Maatschappelijke complexiteit
Uiteraard vindt de totstandkoming van dergelijke regels of beslissingen niet in een vacuüm plaats. De maatschappij is constant in ontwikkeling.

Gevolgen
Uiteraard bieden de technische mogelijkheden ook oplossingen met betrekking tot de rechtshandhaving. Hier staat echter recht tegenover dat hiermee de privacy van burgers in het geding zal komen, terwijl die juist op basis van hun grondrechten beschermd dient te worden tegen inbreuken van overheden. Wel is de waardering van privacy door de jaren heen aan verandering onderhevig. Volledige anonimiteit is in het internettijdperk haast niet meer denkbaar. In samenhang hiermee lijken mensen ook steeds minder aan hun privacy te hechten. Dit resulteert in een terughoudende opstelling van de wetgever, zo blijkt ook uit de kabinetsnota “Wetgeving voor de elektronische snelweg”. Het zullen in de toekomst dan ook met name internationale verdragen en/of een aangepaste grondwet zijn die de wetgever door deze nieuwe materie gaan loodsen.

Voorstellen van de Commissie Franken
De voorstellen die de Commissie Franken heeft gedaan om de informatiegrondrechten in de Grondwet beter te verwoorden zijn dan ook niet al te ingrijpend.
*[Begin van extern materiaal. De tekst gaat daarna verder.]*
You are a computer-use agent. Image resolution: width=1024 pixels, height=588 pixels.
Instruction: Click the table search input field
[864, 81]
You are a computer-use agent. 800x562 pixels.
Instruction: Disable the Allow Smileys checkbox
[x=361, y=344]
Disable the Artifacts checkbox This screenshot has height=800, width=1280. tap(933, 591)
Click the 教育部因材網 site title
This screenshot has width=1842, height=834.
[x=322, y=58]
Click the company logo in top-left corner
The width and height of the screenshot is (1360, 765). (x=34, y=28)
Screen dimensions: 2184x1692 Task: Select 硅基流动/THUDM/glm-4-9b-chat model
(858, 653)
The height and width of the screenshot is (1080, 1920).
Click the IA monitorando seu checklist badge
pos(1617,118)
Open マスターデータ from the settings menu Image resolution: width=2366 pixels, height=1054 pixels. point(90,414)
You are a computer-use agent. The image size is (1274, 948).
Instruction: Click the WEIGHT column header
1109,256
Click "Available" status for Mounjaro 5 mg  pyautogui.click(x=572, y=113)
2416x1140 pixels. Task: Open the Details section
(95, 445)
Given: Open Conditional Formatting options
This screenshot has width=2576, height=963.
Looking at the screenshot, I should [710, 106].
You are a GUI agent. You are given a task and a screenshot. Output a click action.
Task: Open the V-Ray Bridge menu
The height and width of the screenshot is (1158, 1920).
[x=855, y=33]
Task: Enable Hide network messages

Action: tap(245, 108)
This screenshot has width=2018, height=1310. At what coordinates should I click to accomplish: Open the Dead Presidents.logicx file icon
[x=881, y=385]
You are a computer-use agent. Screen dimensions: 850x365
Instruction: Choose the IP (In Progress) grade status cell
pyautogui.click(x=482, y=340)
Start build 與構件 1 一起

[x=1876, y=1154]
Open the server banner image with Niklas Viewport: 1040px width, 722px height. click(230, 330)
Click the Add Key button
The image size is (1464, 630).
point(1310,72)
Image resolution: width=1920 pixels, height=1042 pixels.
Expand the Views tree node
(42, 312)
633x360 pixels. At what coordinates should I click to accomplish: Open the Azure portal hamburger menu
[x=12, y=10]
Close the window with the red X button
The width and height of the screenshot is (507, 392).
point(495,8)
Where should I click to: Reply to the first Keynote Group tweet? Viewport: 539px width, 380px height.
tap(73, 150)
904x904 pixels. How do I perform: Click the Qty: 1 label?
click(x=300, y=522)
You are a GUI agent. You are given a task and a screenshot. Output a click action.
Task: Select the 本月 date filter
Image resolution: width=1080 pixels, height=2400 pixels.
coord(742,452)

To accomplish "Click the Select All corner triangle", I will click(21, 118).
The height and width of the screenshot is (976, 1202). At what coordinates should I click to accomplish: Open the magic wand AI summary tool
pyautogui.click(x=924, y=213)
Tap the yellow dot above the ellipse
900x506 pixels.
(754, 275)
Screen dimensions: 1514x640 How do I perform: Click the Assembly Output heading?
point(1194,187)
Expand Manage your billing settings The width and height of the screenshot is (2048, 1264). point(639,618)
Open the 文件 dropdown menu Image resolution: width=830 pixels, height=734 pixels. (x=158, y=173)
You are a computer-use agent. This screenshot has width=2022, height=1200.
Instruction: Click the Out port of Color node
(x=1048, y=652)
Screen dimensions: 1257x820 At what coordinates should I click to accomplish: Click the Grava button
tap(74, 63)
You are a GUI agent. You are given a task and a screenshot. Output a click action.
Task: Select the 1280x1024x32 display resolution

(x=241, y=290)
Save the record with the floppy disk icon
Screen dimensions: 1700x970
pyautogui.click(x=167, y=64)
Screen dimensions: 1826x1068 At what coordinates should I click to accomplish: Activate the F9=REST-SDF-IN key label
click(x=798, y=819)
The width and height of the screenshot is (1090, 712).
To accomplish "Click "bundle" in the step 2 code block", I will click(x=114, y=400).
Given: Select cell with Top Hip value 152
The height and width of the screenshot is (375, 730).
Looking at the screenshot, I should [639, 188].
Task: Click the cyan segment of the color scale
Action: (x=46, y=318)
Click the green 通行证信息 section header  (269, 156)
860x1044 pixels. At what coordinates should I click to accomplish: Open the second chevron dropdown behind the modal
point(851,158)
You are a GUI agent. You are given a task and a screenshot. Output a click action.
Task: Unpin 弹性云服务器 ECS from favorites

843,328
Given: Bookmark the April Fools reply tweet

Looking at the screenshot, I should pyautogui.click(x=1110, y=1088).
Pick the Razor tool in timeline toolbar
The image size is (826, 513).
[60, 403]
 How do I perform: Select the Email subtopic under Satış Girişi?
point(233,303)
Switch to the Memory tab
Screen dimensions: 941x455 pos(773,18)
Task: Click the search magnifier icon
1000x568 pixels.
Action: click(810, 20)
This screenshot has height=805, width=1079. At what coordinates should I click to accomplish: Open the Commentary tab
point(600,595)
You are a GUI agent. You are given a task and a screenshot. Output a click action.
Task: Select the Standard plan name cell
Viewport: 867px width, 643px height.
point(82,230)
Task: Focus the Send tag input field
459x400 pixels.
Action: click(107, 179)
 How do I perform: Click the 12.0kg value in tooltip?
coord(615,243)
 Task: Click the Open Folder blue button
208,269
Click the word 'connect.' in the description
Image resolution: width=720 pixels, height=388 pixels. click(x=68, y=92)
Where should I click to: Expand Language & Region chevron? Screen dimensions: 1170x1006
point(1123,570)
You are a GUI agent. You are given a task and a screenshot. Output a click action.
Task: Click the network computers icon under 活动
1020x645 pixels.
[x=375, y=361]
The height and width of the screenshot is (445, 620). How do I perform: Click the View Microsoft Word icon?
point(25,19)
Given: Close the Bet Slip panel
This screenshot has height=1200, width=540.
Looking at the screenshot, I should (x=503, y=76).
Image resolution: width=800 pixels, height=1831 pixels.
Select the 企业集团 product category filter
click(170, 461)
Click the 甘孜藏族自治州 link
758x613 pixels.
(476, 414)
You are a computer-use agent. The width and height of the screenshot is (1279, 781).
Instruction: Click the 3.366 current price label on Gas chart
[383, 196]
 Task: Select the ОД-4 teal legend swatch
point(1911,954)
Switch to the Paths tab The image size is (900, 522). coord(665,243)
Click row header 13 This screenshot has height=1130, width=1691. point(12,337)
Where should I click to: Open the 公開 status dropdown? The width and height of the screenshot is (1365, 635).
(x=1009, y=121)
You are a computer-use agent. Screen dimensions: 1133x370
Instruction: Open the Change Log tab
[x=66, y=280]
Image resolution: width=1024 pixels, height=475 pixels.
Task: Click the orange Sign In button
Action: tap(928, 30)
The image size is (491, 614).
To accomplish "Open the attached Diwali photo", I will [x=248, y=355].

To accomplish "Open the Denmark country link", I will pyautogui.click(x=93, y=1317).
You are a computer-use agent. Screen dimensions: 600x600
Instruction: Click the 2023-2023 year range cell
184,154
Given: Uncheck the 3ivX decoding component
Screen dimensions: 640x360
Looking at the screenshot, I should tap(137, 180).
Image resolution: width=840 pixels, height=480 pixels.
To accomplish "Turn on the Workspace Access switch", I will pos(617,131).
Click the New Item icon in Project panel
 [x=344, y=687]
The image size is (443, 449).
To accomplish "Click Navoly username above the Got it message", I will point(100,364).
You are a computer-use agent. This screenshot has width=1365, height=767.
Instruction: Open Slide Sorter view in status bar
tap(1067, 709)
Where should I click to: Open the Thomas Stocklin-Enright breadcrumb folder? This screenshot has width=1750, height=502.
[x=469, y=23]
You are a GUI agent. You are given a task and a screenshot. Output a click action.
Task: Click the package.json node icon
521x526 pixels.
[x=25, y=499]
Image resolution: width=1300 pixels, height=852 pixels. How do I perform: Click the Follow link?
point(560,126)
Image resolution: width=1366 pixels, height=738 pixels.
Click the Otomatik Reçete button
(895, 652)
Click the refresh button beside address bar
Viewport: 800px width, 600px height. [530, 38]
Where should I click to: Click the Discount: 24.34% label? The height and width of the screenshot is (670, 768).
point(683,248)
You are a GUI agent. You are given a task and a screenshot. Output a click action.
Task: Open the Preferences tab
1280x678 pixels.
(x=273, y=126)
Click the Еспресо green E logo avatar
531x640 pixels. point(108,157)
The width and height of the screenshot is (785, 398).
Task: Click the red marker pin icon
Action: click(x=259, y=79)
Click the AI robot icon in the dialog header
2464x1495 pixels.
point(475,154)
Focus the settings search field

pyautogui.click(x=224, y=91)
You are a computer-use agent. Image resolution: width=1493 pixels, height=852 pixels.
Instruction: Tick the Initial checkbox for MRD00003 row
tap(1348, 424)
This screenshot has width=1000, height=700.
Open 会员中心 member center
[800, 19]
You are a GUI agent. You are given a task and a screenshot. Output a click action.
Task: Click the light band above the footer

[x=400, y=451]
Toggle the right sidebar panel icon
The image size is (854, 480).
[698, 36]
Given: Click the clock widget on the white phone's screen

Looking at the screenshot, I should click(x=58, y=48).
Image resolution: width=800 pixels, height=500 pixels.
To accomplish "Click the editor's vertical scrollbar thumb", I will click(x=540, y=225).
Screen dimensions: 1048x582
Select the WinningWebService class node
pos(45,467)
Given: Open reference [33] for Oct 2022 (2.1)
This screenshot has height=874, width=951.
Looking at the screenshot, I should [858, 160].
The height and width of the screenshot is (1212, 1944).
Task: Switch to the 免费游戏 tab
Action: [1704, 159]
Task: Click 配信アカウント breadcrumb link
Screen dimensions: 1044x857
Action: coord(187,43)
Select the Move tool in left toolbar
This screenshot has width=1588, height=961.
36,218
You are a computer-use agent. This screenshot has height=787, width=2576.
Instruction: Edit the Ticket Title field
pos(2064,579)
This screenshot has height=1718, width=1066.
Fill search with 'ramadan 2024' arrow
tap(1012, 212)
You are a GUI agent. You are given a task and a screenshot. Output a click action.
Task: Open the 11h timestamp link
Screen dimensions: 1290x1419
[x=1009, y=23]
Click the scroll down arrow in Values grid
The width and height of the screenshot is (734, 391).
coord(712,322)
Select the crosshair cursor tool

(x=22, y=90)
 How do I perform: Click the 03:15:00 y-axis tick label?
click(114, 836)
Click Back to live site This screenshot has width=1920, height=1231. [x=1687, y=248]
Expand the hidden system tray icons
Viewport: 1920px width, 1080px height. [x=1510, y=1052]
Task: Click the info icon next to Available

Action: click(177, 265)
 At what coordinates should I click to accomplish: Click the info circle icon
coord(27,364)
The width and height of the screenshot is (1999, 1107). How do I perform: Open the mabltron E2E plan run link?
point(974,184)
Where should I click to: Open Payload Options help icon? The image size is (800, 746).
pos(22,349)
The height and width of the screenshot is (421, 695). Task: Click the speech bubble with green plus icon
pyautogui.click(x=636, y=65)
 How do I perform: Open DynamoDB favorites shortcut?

Artikel 7, 10 en 13 GW verdienen volgens de Commissie enkele aanvullingen of veranderingen, zodat ook technische middelen er onder vallen. De nieuwe formulering in artikel 7 zou moeten luiden: “Ieder heeft het recht vrij zijn mening te uiten.” Deze formulering is breed genoeg om ook nieuwe ontwikkelingen niet buiten te sluiten.

Artikel 10 wordt nauwelijks veranderd; nieuw in het advies is dat ook de opslag van persoonlijke gegevens op computersystemen hieronder zouden moeten vallen.

De voorstellen ten aanzien van artikel 13 zijn het meest verregaand. Zo gaat het niet meer over het briefgeheim, maar over het recht vertrouwelijk te communiceren. Ook dit artikel is dus niet meer techniek afhankelijk. Daarbij zijn de toegestane beperkingen van dit recht aangepast aan het EVRM en de jurisprudentie van het Europese Hof . Bovendien wordt er een nieuw artikel voorgesteld met betrekking tot het recht op toegang tot overheidsinformatie. Overigens blijkt uit de jurisprudentie van het EHRM dat art. 10 EVRM, het recht op vrijheid van meningsuiting, onder bepaalde omstandigheden ook het recht op overheidsinformatie behelst. De Commissie achtte destijds de tijd echter nog niet rijp voor een toevoeging met betrekking tot ‘gewone’ informatie ofwel een recht op toegang tot internet.

Tot actie van de wetgever hebben de conclusies van de Commissie Franken echter nooit geleid; in 2004 heeft de Raad van State de plannen in de ijskast gezet. Tot op heden zijn er dan ook nog geen veranderingen aangebracht.